Justiça autoriza a retomada de processos de operação contra Beto Richa

do Contraponto
A 9ª Vara Criminal de Curitiba autorizou a retomada do andamento de dois processos da Operação Quadro Negro, que investiga o desvio de pelo menos R$ 20 milhões que deveriam ter sido usados em construções e reformas de escolas públicas no Paraná. A decisão, proferida nessa quarta-feira (16) , atende pedido do Ministério Público do Paraná (MPPR), por meio do núcleo de Curitiba do Grupo de Atuação Especial de Combate ao Crime Organizado (Gaeco).

O trâmite dos procedimentos estava suspenso para análise de competência – a defesa dos acusados – entre eles o ex-governador Beto Richa (PSDB) – alegava que a que a jurisdição era da Justiça Eleitoral, em razão da necessidade de se averiguar possível existência de delito eleitoral. Porém, o Tribunal Regional Eleitoral (TRE), acatando manifestação do MPPR, apresentou entendimento diverso e devolveu os processos para a Justiça Estadual paranaense.

Nove pessoas são denunciadas nos dois processos, entre elas Richa. Na mesma decisão que autorizou a retomada do andamento dos processos, a Justiça já agendou as datas para as audiências de instrução e julgamento durante as quais serão ouvidas tanto as testemunhas arroladas pelo Ministério Público como pela defesa dos acusados. Todas as audiências deverão ocorrer de forma virtual, em função das medidas sanitárias definidas para controle da pandemia de Covid-19. A primeira está agendada para o dia 9 de fevereiro de 2021, a partir das 13 horas.

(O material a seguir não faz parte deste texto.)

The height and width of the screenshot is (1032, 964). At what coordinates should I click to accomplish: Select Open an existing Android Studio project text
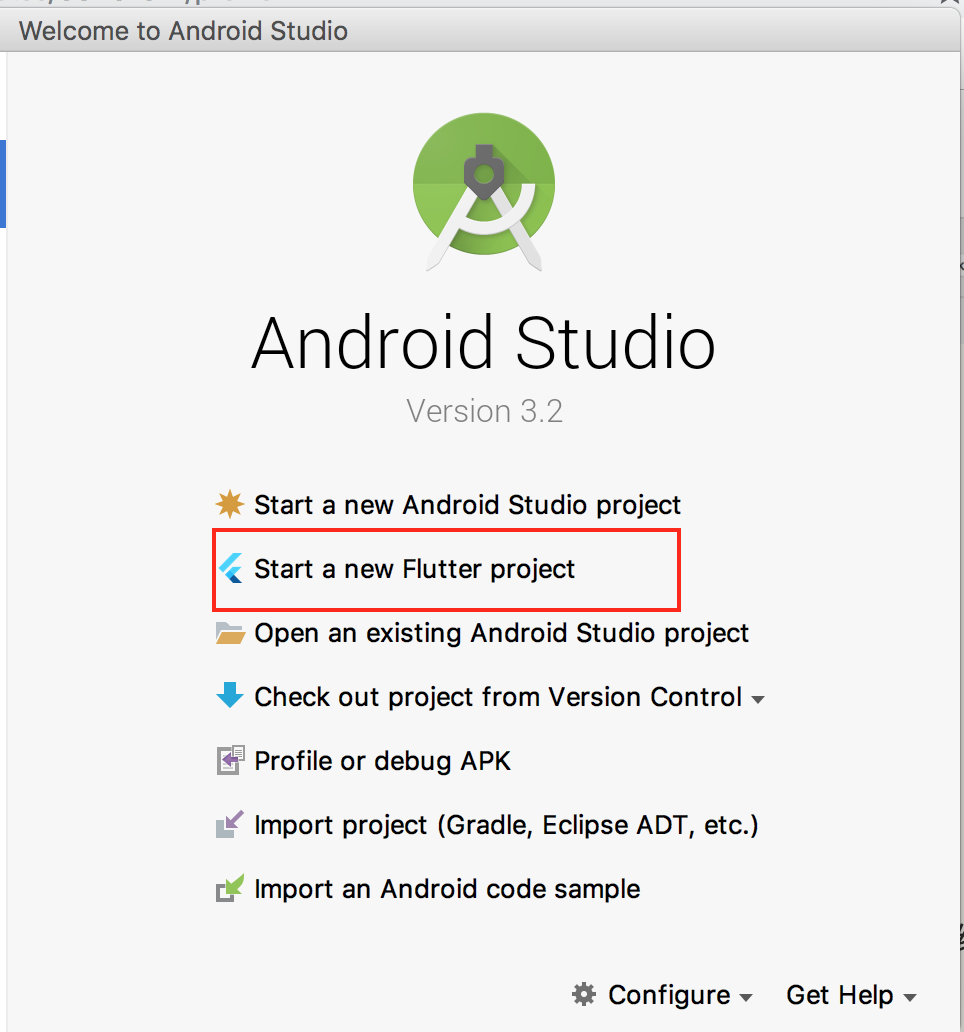(501, 633)
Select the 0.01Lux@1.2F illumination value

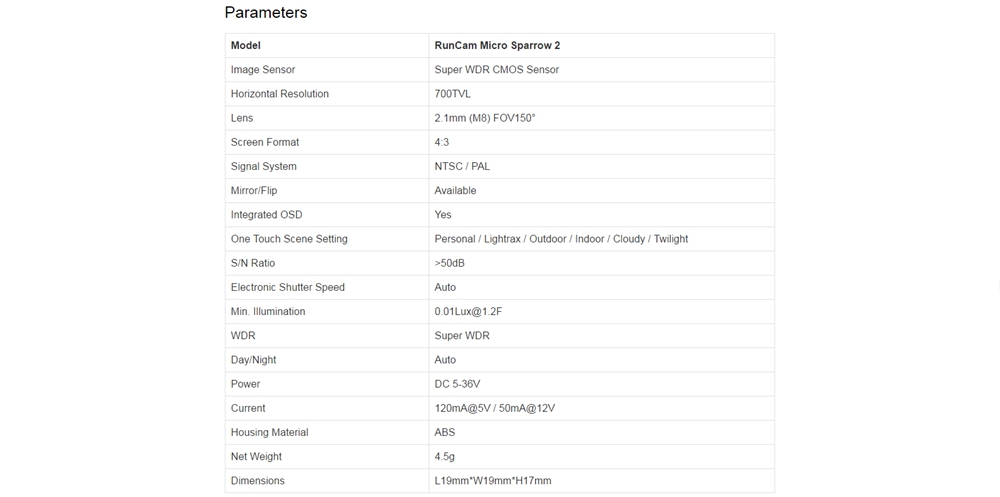(468, 311)
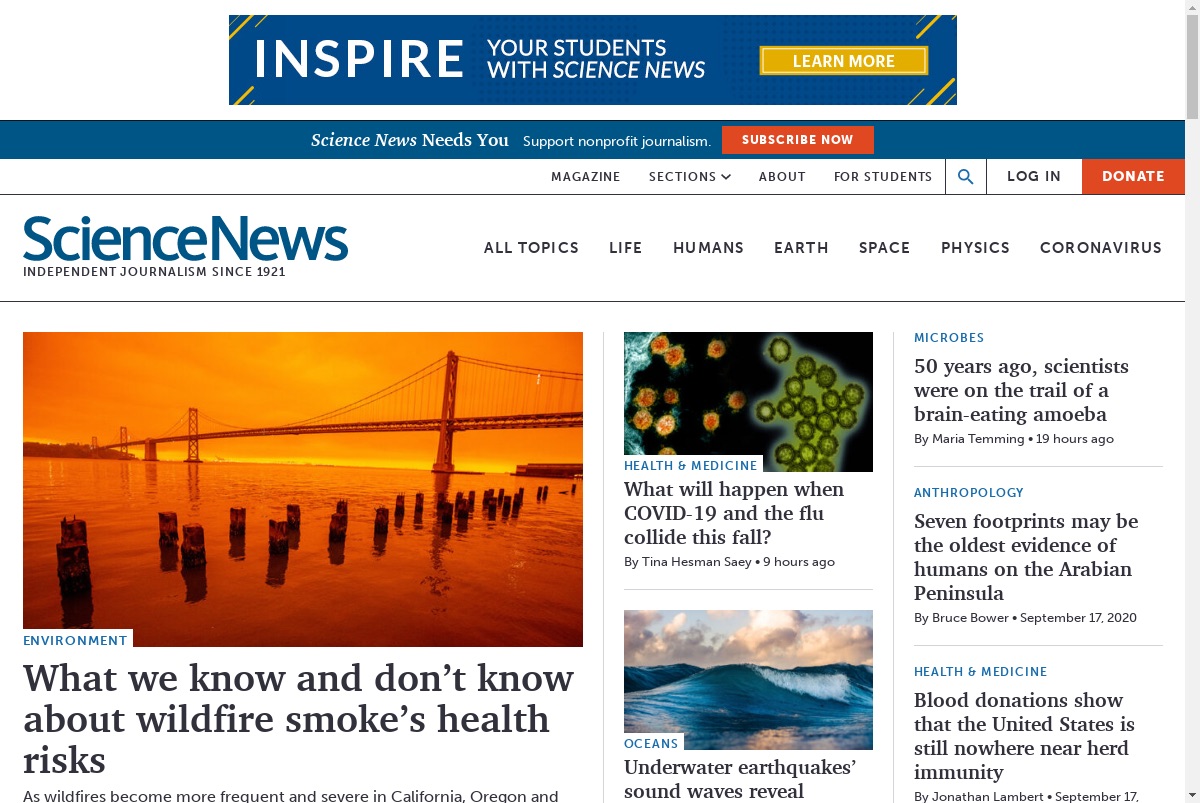Click the page vertical scrollbar
The width and height of the screenshot is (1200, 803).
1192,401

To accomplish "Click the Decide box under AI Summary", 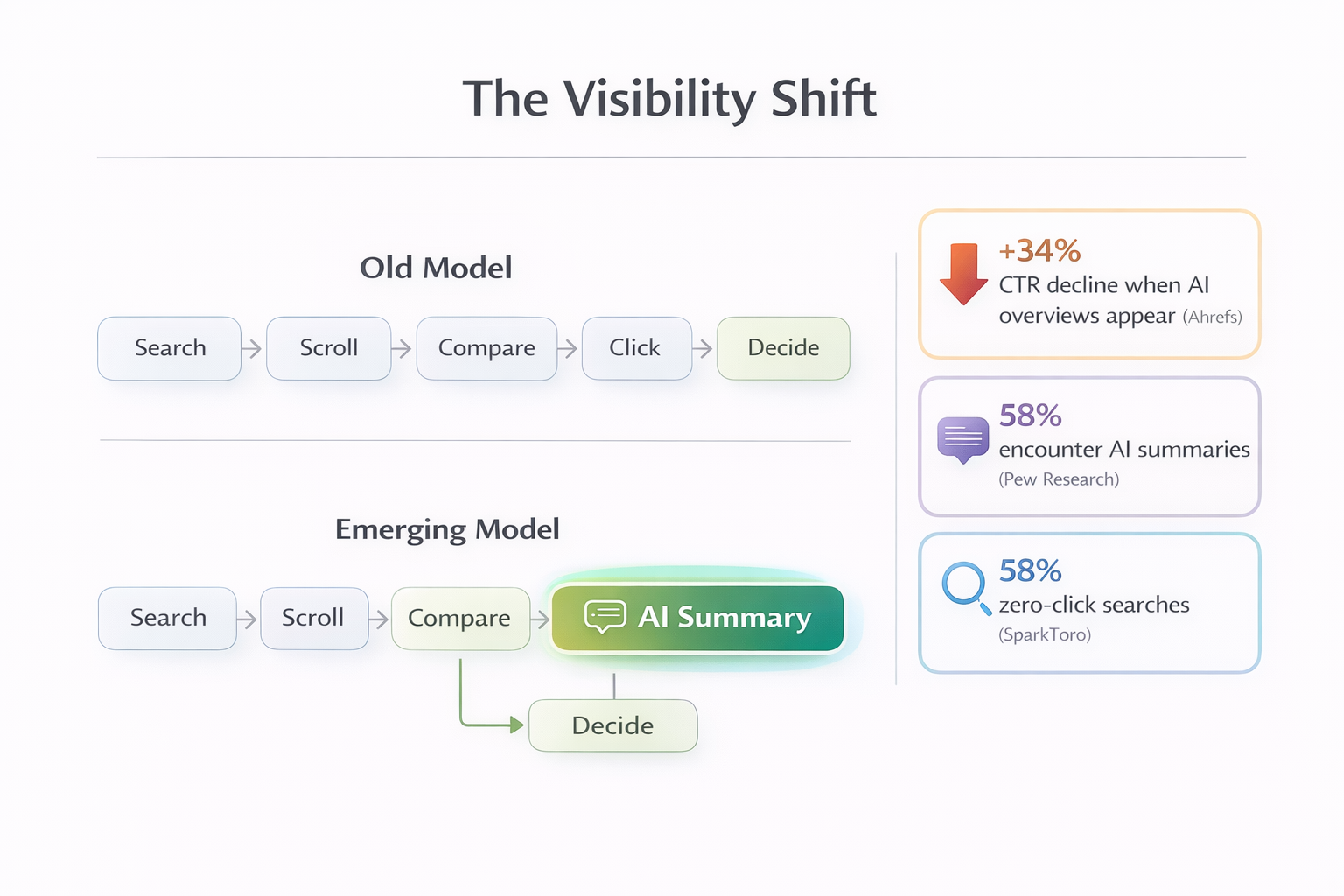I will pos(612,725).
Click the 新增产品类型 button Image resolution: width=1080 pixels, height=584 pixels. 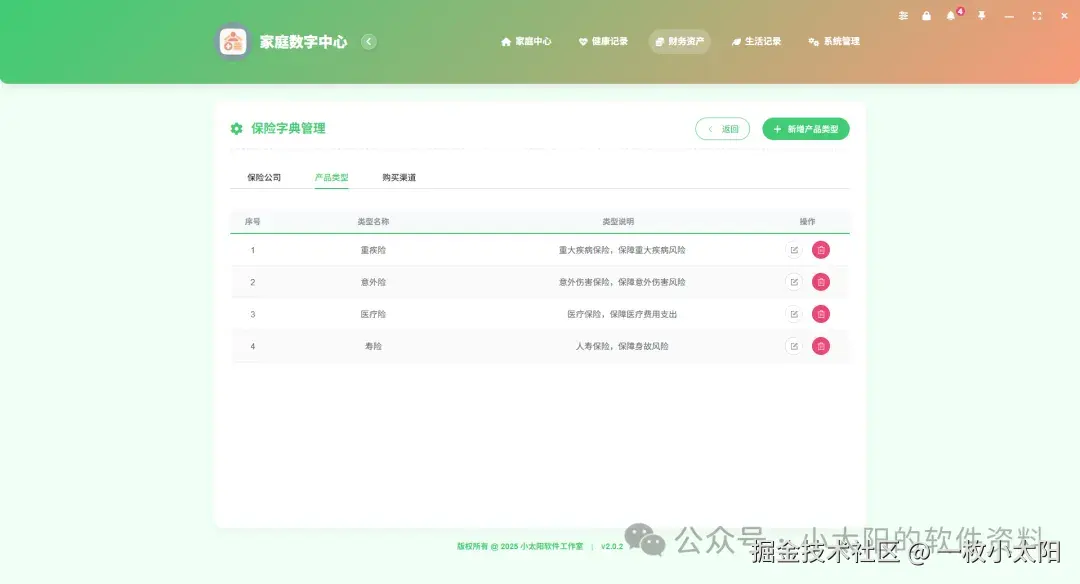pos(806,128)
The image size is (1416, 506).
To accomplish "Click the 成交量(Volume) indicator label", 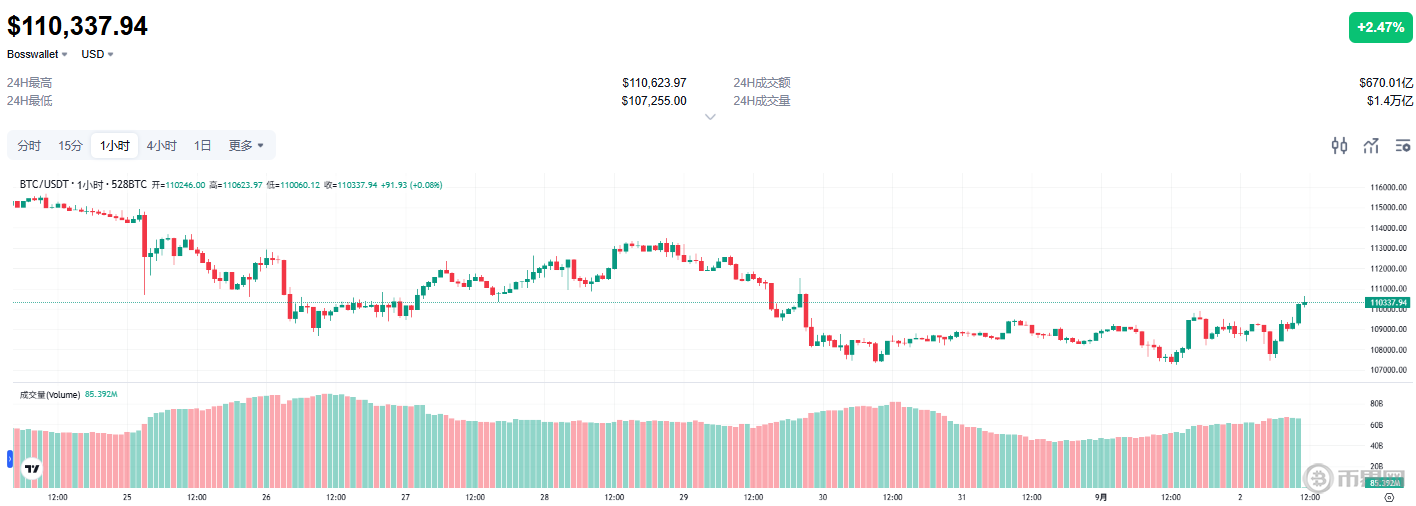I will click(50, 395).
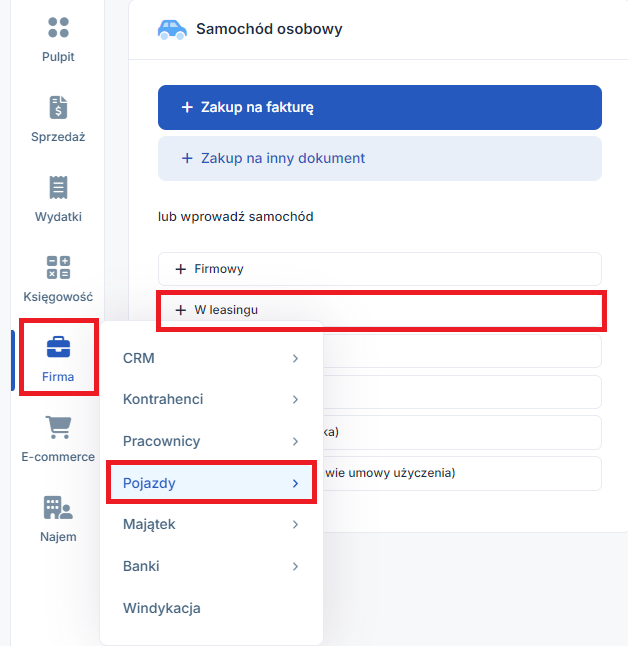Expand the Kontrahenci submenu chevron
The image size is (628, 646).
point(295,400)
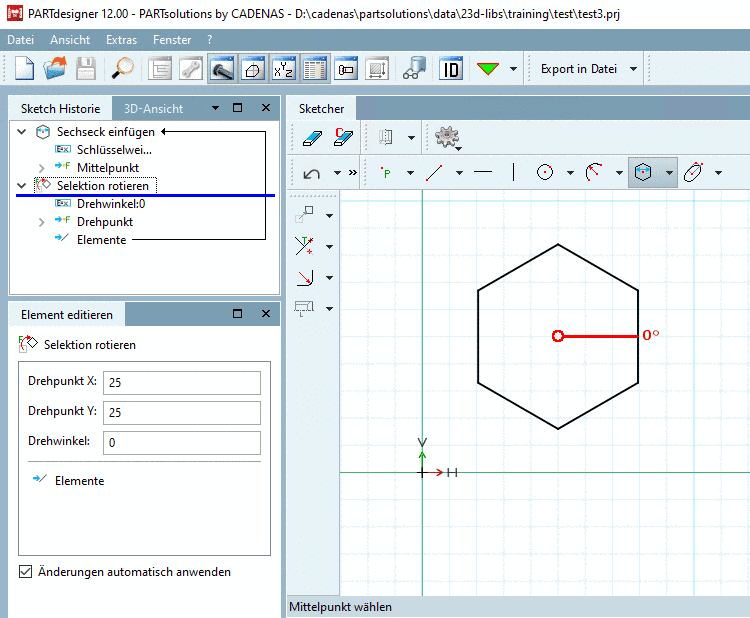Click the new document icon
The image size is (750, 618).
tap(24, 69)
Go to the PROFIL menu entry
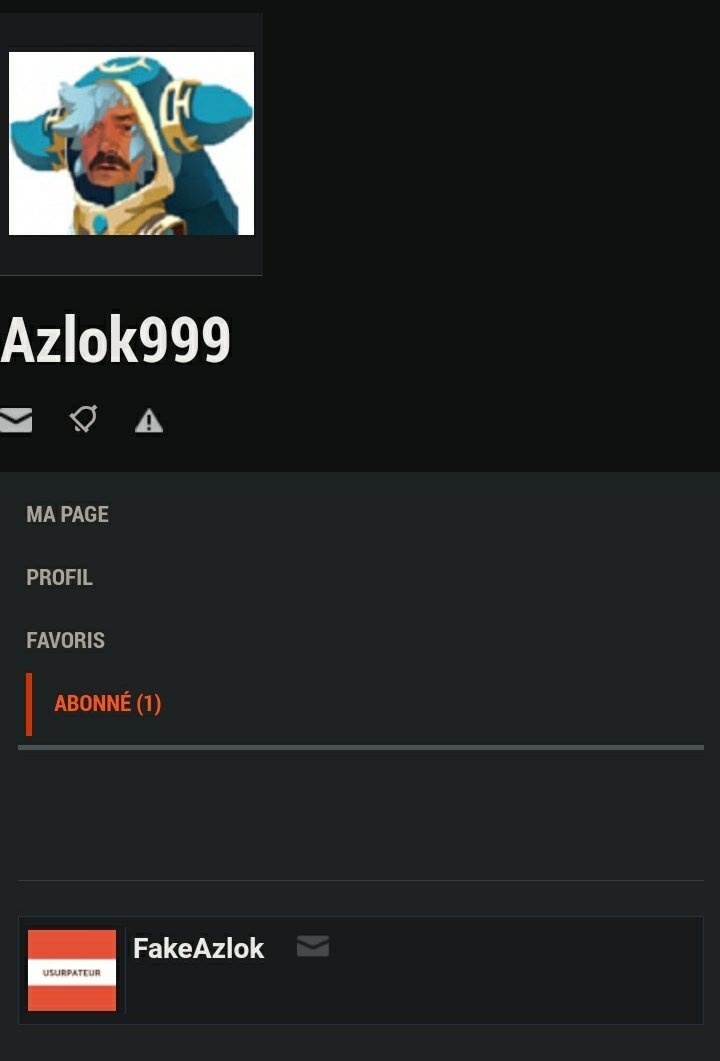This screenshot has width=720, height=1061. coord(60,577)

Réu – Em março deste ano, o Tribunal de Justiça do Paraná (TJ-PR) havia acatado pedido da defesa do ex-governador tucano para que os processos da Quadro Negro fossem encaminhados para a Justiça Eleitoral. A estratégia dos advogados do tucano é motivada pelo fato de que as penas para crimes eleitorais são mais brandas. Richa é réu nas ações por crimes como corrupção e lavagem de dinheiro.

Em suas alegações, a defesa do ex-governador argumentava que as denúncias tinham origem na delação do ex-diretor da Secretaria de Estado da Educação, Maurício Fanini, segundo os quais, o dinheiro desviado das obras era destinado a campanhas eleitorais do tucano.

Beto Richa chegou a ficar preso por 17 dias, entre março e abril de 2019, no âmbito da Quadro Negro, por obstrução de justiça. Ele foi solto após uma decisão da mesma 2ª Câmara Criminal do TJ-PR.

Uma das justificativas apresentadas pela Justiça para decretar a prisão foi a de que o ex-governador, segundo o MP-PR, atuou para “obstruir as investigações em face da organização criminosa que supostamente integrava”. O MP disse que Beto Richa determinou que Fanini “excluísse de todo e qualquer dispositivo eletrônico que possuísse os registros de fotos, vídeos e comunicações entre ambos” em março de 2015.

Para os promotores, o ex-governador era o “chefe da organização criminosa e principal beneficiado com o esquema de recebimento de propinas” pagas pelas empresas responsáveis pela execução das obras nas escolas estaduais. (Informações do MPPR e do Bem Paraná).